INFORMATION GIVEN.
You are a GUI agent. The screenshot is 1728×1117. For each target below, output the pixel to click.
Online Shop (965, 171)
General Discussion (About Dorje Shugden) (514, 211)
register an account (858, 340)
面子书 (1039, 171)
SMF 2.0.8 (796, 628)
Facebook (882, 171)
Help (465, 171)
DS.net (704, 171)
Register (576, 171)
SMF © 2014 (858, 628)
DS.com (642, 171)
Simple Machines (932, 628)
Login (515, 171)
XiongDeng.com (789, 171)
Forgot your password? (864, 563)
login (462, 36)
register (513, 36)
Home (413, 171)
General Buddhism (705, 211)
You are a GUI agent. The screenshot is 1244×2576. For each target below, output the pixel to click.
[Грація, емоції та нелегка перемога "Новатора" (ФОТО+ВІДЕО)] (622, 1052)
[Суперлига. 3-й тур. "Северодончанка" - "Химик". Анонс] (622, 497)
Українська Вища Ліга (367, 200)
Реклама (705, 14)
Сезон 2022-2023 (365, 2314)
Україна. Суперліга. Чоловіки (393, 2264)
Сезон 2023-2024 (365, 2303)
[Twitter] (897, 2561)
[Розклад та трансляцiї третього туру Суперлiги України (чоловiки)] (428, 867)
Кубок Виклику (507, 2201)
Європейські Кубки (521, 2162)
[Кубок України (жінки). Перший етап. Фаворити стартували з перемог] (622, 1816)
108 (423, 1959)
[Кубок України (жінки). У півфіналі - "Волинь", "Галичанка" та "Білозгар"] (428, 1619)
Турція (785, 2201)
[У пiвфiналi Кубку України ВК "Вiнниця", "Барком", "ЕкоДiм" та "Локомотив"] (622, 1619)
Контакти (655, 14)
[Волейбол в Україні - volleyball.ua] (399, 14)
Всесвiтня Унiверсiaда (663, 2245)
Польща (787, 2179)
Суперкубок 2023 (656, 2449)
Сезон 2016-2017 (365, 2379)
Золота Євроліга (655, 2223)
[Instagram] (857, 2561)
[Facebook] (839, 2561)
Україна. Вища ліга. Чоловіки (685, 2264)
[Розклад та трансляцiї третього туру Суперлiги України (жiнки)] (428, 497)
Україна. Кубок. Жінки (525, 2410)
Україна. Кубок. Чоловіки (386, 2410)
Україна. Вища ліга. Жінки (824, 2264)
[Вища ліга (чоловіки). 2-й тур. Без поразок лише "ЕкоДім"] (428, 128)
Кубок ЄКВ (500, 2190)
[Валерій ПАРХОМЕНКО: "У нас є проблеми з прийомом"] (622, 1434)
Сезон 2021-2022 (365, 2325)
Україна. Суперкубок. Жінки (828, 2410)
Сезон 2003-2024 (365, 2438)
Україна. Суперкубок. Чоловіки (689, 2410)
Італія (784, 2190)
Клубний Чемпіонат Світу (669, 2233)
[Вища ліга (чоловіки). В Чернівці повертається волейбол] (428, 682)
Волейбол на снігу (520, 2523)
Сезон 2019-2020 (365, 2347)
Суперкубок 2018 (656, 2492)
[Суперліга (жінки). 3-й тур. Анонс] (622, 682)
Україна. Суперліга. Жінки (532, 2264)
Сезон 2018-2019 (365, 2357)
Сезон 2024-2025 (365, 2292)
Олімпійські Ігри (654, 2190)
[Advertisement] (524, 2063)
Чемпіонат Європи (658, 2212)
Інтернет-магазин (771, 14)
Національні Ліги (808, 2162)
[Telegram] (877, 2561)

WHAT THE TASK ASKS. Where a line of the data holds "pixel", show that line.

THE ANSWER.
You are a GUI agent. The screenshot is 1728×1117. For each target below, output the pixel to click.
You are a GUI agent. The screenshot is 1244×2576. For each target below, output the pixel to click.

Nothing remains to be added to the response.